(INSTRUCTION A): Report how many lines in the records below contain the string "question". Give only the number.

* BEGIN DOCUMENT SECTION *

Critical state physics principles can account for how variations in permeability become distributed spatially. This distribution is the second and final piece of information needed to determine whether the departures of ln permeability from its mean will lead to flow channeling.
One example is the application of critical state physics to the phenomenon of opalescence. Opalescence is the clouding of an otherwise clear liquid such as CO2 at its critical temperature and pressure. Observed almost 200 years ago, this phenomenon was understood 100 years later to be related to spatial optical index fluctuations in the critical liquid which scatter light, thereby clouding the liquid. In the last 50 years, the amplitudes of these fluctuations have been found to be power law distributed as a function of their physical length scale. The longer the length scale of the fluctuation, the larger the amplitude of its density change. For example, if the density variations were decomposed into their Fourier components, the longer wavelengths would have a greater amplitude. The square of the amplitude might vary as 1/k, where k=2π/ λ, where λ is the wavelength of the Fourier component.
Properties that vary spatially in a power law 1/k fashion are scale invariant in the sense that you cannot deduce scale in an image of the material that contains the property. In the case of opalescence in a clear liquid, the pattern of optical index variations captured in a photo frame of tenths of a millimeter on a side looks the same and is statistically the same as that captured in frames that are millimeters on a side. Furthermore, the onset of density variations and the clouding they cause is related to a “structure function” such as ε = (T – Tc)/Tc, where T is the system temperature, and Tc is the critical point temperature (e.g., [16]). Importantly, the opalescence is clearly related to the proximity to the critical point and not to other properties of the fluid.

* END DOCUMENT SECTION *
* BEGIN MATERIAL SUPPLIED *

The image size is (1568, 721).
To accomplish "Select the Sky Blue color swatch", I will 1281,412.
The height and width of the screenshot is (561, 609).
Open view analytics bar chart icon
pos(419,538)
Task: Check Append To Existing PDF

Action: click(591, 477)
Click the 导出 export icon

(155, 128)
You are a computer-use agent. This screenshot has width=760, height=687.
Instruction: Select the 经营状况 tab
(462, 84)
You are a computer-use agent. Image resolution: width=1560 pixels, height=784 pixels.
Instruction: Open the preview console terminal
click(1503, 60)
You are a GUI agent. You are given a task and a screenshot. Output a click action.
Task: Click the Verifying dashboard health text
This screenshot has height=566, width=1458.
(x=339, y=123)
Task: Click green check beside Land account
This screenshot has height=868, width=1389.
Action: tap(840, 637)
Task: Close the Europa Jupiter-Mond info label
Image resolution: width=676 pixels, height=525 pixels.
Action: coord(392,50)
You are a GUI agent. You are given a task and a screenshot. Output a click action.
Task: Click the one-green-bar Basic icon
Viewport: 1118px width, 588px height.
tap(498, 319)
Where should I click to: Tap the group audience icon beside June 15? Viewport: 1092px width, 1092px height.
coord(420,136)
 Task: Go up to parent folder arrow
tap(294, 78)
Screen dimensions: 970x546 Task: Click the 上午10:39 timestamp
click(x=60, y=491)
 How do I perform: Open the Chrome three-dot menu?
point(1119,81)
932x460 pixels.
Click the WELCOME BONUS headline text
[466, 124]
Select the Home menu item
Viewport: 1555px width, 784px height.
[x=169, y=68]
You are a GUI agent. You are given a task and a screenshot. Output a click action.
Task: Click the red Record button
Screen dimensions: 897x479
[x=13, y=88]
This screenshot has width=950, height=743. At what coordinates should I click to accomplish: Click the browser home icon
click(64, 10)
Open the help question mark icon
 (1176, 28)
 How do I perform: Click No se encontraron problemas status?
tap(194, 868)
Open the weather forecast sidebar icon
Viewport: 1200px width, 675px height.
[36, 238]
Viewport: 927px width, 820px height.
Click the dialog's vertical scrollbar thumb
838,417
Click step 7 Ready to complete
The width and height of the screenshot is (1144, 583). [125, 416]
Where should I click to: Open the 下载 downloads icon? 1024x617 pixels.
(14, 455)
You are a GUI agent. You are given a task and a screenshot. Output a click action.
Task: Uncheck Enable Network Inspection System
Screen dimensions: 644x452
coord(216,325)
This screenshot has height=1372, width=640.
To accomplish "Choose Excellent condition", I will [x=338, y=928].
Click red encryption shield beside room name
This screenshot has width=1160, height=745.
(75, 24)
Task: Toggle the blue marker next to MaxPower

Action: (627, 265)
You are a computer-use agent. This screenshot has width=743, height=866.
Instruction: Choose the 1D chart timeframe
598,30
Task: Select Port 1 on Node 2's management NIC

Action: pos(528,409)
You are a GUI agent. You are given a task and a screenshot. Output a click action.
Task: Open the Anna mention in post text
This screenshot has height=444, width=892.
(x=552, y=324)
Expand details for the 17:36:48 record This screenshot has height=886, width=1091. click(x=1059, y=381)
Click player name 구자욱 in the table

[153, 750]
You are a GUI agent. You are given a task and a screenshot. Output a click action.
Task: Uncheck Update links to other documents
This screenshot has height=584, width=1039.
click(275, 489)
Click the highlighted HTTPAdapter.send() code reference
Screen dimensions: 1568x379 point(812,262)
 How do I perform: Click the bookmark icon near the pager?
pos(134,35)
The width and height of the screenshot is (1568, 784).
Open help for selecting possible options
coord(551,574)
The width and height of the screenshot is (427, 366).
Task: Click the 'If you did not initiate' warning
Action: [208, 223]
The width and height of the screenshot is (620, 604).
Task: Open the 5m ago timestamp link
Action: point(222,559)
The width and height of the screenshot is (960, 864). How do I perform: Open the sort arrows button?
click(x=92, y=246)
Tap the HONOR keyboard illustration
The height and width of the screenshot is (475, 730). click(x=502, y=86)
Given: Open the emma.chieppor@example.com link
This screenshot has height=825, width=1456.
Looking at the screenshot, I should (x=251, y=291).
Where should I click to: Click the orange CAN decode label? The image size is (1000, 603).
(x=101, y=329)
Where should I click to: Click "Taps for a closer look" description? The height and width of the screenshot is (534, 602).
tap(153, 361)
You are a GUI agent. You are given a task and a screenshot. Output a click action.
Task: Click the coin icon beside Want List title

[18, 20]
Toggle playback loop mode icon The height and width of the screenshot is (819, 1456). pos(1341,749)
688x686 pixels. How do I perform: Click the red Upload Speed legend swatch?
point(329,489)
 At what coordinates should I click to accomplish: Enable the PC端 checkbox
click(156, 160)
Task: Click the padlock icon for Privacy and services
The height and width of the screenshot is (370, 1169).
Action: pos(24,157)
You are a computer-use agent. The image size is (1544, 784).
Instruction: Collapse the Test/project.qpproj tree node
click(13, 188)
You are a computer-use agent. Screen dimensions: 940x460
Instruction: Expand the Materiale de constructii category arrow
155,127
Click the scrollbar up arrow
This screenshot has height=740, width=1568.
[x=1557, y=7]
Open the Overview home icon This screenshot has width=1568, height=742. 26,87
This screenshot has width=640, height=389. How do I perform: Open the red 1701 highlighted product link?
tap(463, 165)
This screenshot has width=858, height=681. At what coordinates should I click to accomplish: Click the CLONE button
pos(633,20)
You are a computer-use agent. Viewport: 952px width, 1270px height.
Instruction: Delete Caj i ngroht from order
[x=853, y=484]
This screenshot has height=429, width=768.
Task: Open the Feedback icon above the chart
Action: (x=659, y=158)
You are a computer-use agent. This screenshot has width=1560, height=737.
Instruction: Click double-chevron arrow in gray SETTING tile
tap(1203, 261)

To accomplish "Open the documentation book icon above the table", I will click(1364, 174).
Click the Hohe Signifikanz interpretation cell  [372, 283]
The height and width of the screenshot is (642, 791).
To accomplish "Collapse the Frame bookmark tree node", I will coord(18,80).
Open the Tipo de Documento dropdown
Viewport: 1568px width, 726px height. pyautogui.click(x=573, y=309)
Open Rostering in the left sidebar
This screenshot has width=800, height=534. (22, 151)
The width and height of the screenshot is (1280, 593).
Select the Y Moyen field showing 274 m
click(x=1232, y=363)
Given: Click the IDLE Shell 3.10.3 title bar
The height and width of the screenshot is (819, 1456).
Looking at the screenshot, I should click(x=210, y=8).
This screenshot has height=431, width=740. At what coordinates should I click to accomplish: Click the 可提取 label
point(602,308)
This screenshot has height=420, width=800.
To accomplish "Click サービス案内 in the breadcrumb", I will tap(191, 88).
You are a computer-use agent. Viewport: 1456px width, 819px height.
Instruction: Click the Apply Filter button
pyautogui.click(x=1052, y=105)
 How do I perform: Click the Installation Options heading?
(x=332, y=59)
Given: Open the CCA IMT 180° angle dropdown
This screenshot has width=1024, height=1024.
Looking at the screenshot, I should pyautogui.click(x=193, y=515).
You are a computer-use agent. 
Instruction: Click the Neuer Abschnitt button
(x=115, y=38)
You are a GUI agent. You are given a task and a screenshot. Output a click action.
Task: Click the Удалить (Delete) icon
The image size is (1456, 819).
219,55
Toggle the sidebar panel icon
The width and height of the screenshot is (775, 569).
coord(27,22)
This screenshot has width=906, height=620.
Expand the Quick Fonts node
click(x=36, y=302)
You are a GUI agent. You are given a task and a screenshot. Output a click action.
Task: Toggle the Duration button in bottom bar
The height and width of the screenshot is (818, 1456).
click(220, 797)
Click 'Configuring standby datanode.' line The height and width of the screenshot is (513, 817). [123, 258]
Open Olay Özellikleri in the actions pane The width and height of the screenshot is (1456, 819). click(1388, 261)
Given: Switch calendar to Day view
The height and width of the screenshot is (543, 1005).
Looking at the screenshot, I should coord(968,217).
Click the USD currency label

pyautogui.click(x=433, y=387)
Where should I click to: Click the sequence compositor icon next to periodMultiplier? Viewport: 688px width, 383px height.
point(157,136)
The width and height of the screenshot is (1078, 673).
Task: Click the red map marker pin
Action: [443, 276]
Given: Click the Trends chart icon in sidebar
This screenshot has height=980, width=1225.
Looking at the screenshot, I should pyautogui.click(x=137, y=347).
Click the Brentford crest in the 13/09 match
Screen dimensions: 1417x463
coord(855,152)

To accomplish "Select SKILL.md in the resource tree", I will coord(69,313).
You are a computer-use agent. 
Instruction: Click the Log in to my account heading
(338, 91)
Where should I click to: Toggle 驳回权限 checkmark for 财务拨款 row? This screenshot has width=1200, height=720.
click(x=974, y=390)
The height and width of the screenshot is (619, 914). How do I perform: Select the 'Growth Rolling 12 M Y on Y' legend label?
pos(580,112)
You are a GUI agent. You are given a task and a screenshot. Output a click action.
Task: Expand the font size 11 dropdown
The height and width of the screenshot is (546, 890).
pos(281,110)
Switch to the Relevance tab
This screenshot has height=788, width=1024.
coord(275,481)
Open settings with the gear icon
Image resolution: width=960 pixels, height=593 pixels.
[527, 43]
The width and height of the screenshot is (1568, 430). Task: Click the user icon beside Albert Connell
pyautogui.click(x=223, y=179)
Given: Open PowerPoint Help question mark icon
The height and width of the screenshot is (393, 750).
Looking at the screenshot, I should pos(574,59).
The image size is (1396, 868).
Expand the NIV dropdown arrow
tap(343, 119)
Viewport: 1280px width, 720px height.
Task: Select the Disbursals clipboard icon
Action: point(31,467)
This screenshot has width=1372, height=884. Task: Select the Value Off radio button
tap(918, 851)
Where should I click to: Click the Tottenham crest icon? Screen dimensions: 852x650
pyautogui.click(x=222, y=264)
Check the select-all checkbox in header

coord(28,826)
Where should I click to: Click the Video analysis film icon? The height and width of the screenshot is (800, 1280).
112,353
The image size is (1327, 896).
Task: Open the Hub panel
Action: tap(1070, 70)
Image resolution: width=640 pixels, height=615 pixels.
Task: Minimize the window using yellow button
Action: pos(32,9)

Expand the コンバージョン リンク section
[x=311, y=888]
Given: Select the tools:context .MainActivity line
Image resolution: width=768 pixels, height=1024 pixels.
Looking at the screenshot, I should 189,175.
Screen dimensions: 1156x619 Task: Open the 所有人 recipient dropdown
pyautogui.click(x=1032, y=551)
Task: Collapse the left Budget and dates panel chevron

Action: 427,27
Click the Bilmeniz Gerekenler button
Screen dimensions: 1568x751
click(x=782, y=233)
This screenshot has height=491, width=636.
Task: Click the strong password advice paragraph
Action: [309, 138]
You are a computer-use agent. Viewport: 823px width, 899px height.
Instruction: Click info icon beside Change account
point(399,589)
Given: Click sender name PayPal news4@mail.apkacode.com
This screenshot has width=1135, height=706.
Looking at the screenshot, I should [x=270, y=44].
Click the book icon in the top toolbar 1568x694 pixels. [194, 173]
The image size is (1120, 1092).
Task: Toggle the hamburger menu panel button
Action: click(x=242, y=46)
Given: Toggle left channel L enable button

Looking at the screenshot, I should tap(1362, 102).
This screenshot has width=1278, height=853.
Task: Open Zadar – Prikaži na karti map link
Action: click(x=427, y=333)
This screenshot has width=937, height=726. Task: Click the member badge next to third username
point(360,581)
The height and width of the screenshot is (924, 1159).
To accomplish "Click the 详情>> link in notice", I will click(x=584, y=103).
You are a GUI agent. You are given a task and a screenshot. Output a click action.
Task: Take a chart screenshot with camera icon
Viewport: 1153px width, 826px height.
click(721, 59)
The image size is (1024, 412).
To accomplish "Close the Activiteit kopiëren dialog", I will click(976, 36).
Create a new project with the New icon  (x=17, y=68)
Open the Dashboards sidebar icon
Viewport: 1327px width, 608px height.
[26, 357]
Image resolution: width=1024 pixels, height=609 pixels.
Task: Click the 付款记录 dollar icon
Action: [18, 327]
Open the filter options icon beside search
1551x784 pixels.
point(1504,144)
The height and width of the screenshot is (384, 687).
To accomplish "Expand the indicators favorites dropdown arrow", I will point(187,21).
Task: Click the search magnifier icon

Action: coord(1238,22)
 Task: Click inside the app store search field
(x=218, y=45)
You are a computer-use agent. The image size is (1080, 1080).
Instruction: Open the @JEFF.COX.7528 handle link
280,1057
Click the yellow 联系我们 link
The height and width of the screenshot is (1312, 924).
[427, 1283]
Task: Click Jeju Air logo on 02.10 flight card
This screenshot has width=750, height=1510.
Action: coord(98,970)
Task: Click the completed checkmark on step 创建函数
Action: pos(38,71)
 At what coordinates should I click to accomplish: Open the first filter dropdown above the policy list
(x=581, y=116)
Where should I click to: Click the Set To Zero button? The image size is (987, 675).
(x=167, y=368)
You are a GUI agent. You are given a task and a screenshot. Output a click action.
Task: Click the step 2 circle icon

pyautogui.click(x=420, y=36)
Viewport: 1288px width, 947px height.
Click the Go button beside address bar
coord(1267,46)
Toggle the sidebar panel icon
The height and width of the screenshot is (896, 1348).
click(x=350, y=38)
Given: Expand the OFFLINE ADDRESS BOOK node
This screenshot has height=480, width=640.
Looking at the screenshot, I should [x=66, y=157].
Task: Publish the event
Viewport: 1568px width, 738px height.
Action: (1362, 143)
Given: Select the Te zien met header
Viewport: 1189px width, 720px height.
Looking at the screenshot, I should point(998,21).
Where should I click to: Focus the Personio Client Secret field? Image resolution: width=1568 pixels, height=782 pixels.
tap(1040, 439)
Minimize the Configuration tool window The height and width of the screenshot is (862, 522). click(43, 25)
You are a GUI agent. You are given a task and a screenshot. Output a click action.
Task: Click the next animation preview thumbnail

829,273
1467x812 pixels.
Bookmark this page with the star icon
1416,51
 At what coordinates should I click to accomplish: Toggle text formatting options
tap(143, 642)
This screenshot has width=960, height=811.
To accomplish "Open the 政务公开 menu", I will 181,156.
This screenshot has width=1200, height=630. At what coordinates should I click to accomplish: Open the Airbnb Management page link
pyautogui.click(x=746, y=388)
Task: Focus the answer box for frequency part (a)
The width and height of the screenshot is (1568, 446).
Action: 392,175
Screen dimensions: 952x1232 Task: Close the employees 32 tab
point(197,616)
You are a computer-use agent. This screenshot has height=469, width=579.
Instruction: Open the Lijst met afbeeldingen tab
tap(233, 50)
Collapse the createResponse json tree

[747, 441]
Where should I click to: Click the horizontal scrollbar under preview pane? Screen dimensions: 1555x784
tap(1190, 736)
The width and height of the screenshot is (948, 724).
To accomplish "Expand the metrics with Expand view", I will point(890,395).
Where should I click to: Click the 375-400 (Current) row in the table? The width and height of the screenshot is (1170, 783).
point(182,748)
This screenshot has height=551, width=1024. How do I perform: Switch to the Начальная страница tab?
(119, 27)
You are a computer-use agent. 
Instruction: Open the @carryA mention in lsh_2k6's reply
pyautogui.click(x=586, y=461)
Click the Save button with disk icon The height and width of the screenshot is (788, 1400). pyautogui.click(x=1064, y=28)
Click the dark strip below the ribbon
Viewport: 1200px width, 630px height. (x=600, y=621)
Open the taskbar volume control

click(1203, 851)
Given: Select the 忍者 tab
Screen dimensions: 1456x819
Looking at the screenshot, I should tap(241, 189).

* END MATERIAL SUPPLIED *

(INSTRUCTION B): According to the passage on critical state physics, what is opalescence clearly related to, rather than to other properties of the fluid?

(TASK RESULT A): 2

(TASK RESULT B): The proximity to the critical point.